Transcribe only the lines of the listing below from the one holding "Click the Sorted by path dropdown" through the one holding "Open the help question mark bubble", inclusive, without any change.

● Data supplied
┄┄┄┄┄┄┄┄┄┄┄┄┄┄┄┄┄┄┄┄

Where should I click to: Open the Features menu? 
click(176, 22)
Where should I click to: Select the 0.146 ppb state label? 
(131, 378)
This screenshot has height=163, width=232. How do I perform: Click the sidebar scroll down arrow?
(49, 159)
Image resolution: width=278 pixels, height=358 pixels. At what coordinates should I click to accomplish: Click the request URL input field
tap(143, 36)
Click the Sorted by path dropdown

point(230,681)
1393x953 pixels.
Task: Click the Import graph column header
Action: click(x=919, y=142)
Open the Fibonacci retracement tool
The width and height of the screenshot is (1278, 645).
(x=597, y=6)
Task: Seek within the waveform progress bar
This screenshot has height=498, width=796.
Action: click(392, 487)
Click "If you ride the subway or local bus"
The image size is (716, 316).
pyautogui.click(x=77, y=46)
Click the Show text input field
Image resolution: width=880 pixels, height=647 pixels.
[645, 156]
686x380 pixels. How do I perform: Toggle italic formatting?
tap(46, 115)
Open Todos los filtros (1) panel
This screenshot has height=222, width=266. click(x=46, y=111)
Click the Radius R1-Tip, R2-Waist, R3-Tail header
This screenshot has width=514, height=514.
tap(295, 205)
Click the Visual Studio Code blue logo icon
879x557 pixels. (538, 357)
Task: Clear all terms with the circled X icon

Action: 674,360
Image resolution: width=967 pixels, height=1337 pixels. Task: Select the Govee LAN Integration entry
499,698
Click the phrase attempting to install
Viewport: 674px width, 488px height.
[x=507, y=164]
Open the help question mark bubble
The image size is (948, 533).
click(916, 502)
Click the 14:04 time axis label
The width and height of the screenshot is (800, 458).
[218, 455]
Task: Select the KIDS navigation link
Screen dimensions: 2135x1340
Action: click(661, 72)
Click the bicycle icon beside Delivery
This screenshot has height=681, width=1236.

┄┄┄┄┄┄┄┄┄┄┄┄┄┄┄┄┄┄┄┄

● Exercise output
Click the Sorted by path dropdown

point(230,681)
1393x953 pixels.
Task: Click the Import graph column header
Action: click(x=919, y=142)
Open the Fibonacci retracement tool
The width and height of the screenshot is (1278, 645).
(x=597, y=6)
Task: Seek within the waveform progress bar
This screenshot has height=498, width=796.
Action: click(392, 487)
Click "If you ride the subway or local bus"
The image size is (716, 316).
pyautogui.click(x=77, y=46)
Click the Show text input field
Image resolution: width=880 pixels, height=647 pixels.
[645, 156]
686x380 pixels. How do I perform: Toggle italic formatting?
tap(46, 115)
Open Todos los filtros (1) panel
This screenshot has height=222, width=266. click(x=46, y=111)
Click the Radius R1-Tip, R2-Waist, R3-Tail header
This screenshot has width=514, height=514.
tap(295, 205)
Click the Visual Studio Code blue logo icon
879x557 pixels. (538, 357)
Task: Clear all terms with the circled X icon

Action: 674,360
Image resolution: width=967 pixels, height=1337 pixels. Task: Select the Govee LAN Integration entry
499,698
Click the phrase attempting to install
Viewport: 674px width, 488px height.
[x=507, y=164]
Open the help question mark bubble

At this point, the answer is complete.